Rudi, el cerdito de carreras

Rudi, el cerdito de carreras, escrito por el alemán Uwe Timm (1940-), e ilustrado por el también alemán Axel Scheffler (1957-), es un relato divertido —con un narrador conseguido y muchas escenas graciosas—, poco común en su enfoque y en los giros que va dando su argumento.

Una familia alemana. El padre es egiptólogo y está en paro; la madre es profesora; y los tres niños son: el narrador, que tiene catorce años, y sus dos hermanas pequeñas, Betti, un año menor, y Zuppi, de cinco años. Cuando Zuppi gana como premio, en la fiesta de un pueblo, un cerdito pequeño al que llaman Rudi, comienza la historia. El relato narra, entre otras cosas, las resistencias de los padres a tener el cerdo en casa pero cómo, al fin, acceden; luego siguen los problemas con el dueño de la vivienda por ese motivo y el traslado de todos a la casa del cuidador de un campo de fútbol; allí hacen el descubrimiento de que Rudi es una gran mascota para el equipo local y, luego, un gran cerdo de competición…

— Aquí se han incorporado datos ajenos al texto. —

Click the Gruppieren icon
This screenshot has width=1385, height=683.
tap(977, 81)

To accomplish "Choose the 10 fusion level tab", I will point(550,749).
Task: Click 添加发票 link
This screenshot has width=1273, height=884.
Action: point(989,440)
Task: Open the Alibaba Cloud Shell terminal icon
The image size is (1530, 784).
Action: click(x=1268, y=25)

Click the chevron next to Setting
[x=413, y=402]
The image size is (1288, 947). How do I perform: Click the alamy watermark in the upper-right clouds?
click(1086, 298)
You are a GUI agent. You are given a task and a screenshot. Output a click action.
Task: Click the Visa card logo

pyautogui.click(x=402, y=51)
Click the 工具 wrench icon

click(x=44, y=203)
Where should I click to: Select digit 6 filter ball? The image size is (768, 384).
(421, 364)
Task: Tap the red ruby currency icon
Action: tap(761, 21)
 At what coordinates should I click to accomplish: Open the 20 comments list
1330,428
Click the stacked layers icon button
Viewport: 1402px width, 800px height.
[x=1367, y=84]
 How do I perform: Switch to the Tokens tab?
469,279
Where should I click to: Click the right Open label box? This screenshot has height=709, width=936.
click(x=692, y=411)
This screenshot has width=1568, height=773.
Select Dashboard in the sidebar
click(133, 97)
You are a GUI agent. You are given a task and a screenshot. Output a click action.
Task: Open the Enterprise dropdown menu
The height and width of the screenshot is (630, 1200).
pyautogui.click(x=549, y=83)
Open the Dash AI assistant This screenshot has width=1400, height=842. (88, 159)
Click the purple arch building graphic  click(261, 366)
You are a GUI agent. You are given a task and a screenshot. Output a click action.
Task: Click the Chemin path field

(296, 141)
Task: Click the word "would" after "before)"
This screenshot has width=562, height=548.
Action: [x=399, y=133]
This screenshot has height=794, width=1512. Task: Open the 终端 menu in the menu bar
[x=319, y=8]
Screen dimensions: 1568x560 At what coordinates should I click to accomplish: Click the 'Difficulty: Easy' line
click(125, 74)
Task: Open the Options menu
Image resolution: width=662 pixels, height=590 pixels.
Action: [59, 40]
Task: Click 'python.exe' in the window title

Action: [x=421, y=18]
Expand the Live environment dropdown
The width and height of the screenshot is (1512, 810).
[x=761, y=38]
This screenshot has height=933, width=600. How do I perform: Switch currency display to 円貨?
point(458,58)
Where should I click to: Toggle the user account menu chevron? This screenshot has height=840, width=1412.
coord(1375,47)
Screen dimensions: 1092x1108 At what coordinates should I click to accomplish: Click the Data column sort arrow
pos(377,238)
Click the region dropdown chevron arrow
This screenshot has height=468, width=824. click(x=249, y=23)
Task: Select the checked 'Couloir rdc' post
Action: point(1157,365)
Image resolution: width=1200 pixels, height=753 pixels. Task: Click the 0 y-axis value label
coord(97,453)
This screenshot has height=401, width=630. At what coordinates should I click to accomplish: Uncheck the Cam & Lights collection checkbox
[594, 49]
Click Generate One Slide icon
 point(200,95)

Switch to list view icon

Está bien pintada la relación entre padres e hijos: amable pero realista cuando muestra los enfados entre unos y otros por distintos motivos. El argumento tiene tensión: las peripecias de la familia con Rudi son, a la vez, cómicas y creíbles; y el futuro de Rudi se acaba resolviendo satisfactoriamente. Se puede añadir, también, que el narrador es certero en muchos comentarios que cabría llamar marginales: por ejemplo, al principio, habla de que sus padres fueron, con ellos, «a hacer algo que a los niños no nos gusta nada: dimos una caminata por la naturaleza. Horrible. Estuvimos dando vueltas por los alrededores, y mis padres decían cada dos minutos: “Miren qué maravilla”. Se paraban y señalaban con el dedo alguna colina o algún árbol esperando que nos entusiasmáramos, ¿pero qué se puede decir sobre una colina?».